(Data for processing begins)

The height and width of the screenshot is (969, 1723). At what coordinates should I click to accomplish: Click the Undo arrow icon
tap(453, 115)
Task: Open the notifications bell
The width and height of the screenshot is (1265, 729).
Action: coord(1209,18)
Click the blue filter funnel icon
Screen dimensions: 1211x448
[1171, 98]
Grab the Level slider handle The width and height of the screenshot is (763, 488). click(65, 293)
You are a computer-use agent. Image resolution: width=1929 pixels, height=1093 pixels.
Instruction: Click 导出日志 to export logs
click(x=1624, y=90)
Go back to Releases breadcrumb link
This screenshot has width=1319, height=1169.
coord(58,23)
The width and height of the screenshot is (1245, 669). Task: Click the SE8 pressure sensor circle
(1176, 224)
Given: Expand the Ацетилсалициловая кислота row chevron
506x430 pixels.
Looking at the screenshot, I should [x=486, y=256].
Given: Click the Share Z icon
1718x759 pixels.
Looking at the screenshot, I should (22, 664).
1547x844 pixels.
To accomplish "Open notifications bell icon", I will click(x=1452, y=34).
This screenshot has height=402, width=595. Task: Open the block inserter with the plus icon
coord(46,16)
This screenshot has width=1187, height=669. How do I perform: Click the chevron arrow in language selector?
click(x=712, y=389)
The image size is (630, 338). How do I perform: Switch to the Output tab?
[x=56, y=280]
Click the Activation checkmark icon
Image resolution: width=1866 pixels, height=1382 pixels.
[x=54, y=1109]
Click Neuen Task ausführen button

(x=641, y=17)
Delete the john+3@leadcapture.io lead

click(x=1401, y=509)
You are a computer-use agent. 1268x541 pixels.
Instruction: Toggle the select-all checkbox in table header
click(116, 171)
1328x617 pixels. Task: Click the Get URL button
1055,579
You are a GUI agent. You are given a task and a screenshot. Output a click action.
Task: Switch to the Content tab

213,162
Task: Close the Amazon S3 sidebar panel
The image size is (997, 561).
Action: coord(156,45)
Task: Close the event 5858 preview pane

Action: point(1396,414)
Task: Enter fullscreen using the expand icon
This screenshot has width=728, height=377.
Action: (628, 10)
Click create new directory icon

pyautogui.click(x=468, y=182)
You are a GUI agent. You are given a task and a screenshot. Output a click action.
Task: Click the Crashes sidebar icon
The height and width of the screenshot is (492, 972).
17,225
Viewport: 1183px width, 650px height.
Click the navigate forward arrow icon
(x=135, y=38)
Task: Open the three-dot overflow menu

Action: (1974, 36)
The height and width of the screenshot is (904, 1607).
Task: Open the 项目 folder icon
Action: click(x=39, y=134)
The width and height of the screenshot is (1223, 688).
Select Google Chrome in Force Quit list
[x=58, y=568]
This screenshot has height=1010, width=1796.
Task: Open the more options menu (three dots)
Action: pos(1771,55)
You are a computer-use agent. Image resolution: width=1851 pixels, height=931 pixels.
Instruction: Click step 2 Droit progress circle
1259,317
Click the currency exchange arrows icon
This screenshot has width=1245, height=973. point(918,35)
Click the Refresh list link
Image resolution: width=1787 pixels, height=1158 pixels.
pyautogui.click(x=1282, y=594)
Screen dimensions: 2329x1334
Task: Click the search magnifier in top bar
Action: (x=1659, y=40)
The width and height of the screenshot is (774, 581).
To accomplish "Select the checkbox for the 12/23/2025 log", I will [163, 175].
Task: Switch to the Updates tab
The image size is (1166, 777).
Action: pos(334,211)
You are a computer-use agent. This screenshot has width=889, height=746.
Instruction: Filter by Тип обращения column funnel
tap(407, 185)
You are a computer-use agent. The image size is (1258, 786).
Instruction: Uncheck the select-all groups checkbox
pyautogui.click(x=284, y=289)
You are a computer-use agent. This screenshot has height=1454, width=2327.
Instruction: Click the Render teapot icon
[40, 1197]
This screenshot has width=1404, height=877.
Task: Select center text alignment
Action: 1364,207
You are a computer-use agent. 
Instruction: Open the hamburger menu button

(Data for processing ends)

What you need to do
Write out all the data again, exactly as it appears.

Task solution
The height and width of the screenshot is (969, 1723). At what coordinates should I click to accomplish: Click the Undo arrow icon
tap(453, 115)
Task: Open the notifications bell
The width and height of the screenshot is (1265, 729).
Action: coord(1209,18)
Click the blue filter funnel icon
Screen dimensions: 1211x448
[1171, 98]
Grab the Level slider handle The width and height of the screenshot is (763, 488). click(65, 293)
You are a computer-use agent. Image resolution: width=1929 pixels, height=1093 pixels.
Instruction: Click 导出日志 to export logs
click(x=1624, y=90)
Go back to Releases breadcrumb link
This screenshot has width=1319, height=1169.
coord(58,23)
The width and height of the screenshot is (1245, 669). Task: Click the SE8 pressure sensor circle
(1176, 224)
Given: Expand the Ацетилсалициловая кислота row chevron
506x430 pixels.
Looking at the screenshot, I should [x=486, y=256].
Given: Click the Share Z icon
1718x759 pixels.
Looking at the screenshot, I should (22, 664).
1547x844 pixels.
To accomplish "Open notifications bell icon", I will click(x=1452, y=34).
This screenshot has height=402, width=595. Task: Open the block inserter with the plus icon
coord(46,16)
This screenshot has width=1187, height=669. How do I perform: Click the chevron arrow in language selector?
click(x=712, y=389)
The image size is (630, 338). How do I perform: Switch to the Output tab?
[x=56, y=280]
Click the Activation checkmark icon
Image resolution: width=1866 pixels, height=1382 pixels.
[x=54, y=1109]
Click Neuen Task ausführen button

(x=641, y=17)
Delete the john+3@leadcapture.io lead

click(x=1401, y=509)
You are a computer-use agent. 1268x541 pixels.
Instruction: Toggle the select-all checkbox in table header
click(116, 171)
1328x617 pixels. Task: Click the Get URL button
1055,579
You are a GUI agent. You are given a task and a screenshot. Output a click action.
Task: Switch to the Content tab

213,162
Task: Close the Amazon S3 sidebar panel
The image size is (997, 561).
Action: coord(156,45)
Task: Close the event 5858 preview pane

Action: point(1396,414)
Task: Enter fullscreen using the expand icon
This screenshot has width=728, height=377.
Action: (628, 10)
Click create new directory icon

pyautogui.click(x=468, y=182)
You are a GUI agent. You are given a task and a screenshot. Output a click action.
Task: Click the Crashes sidebar icon
The height and width of the screenshot is (492, 972).
17,225
Viewport: 1183px width, 650px height.
Click the navigate forward arrow icon
(x=135, y=38)
Task: Open the three-dot overflow menu

Action: (1974, 36)
The height and width of the screenshot is (904, 1607).
Task: Open the 项目 folder icon
Action: click(x=39, y=134)
The width and height of the screenshot is (1223, 688).
Select Google Chrome in Force Quit list
[x=58, y=568]
This screenshot has height=1010, width=1796.
Task: Open the more options menu (three dots)
Action: pos(1771,55)
You are a computer-use agent. Image resolution: width=1851 pixels, height=931 pixels.
Instruction: Click step 2 Droit progress circle
1259,317
Click the currency exchange arrows icon
This screenshot has width=1245, height=973. point(918,35)
Click the Refresh list link
Image resolution: width=1787 pixels, height=1158 pixels.
pyautogui.click(x=1282, y=594)
Screen dimensions: 2329x1334
Task: Click the search magnifier in top bar
Action: (x=1659, y=40)
The width and height of the screenshot is (774, 581).
To accomplish "Select the checkbox for the 12/23/2025 log", I will [163, 175].
Task: Switch to the Updates tab
The image size is (1166, 777).
Action: pos(334,211)
You are a computer-use agent. This screenshot has width=889, height=746.
Instruction: Filter by Тип обращения column funnel
tap(407, 185)
You are a computer-use agent. The image size is (1258, 786).
Instruction: Uncheck the select-all groups checkbox
pyautogui.click(x=284, y=289)
You are a computer-use agent. This screenshot has height=1454, width=2327.
Instruction: Click the Render teapot icon
[40, 1197]
This screenshot has width=1404, height=877.
Task: Select center text alignment
Action: 1364,207
You are a computer-use agent. 
Instruction: Open the hamburger menu button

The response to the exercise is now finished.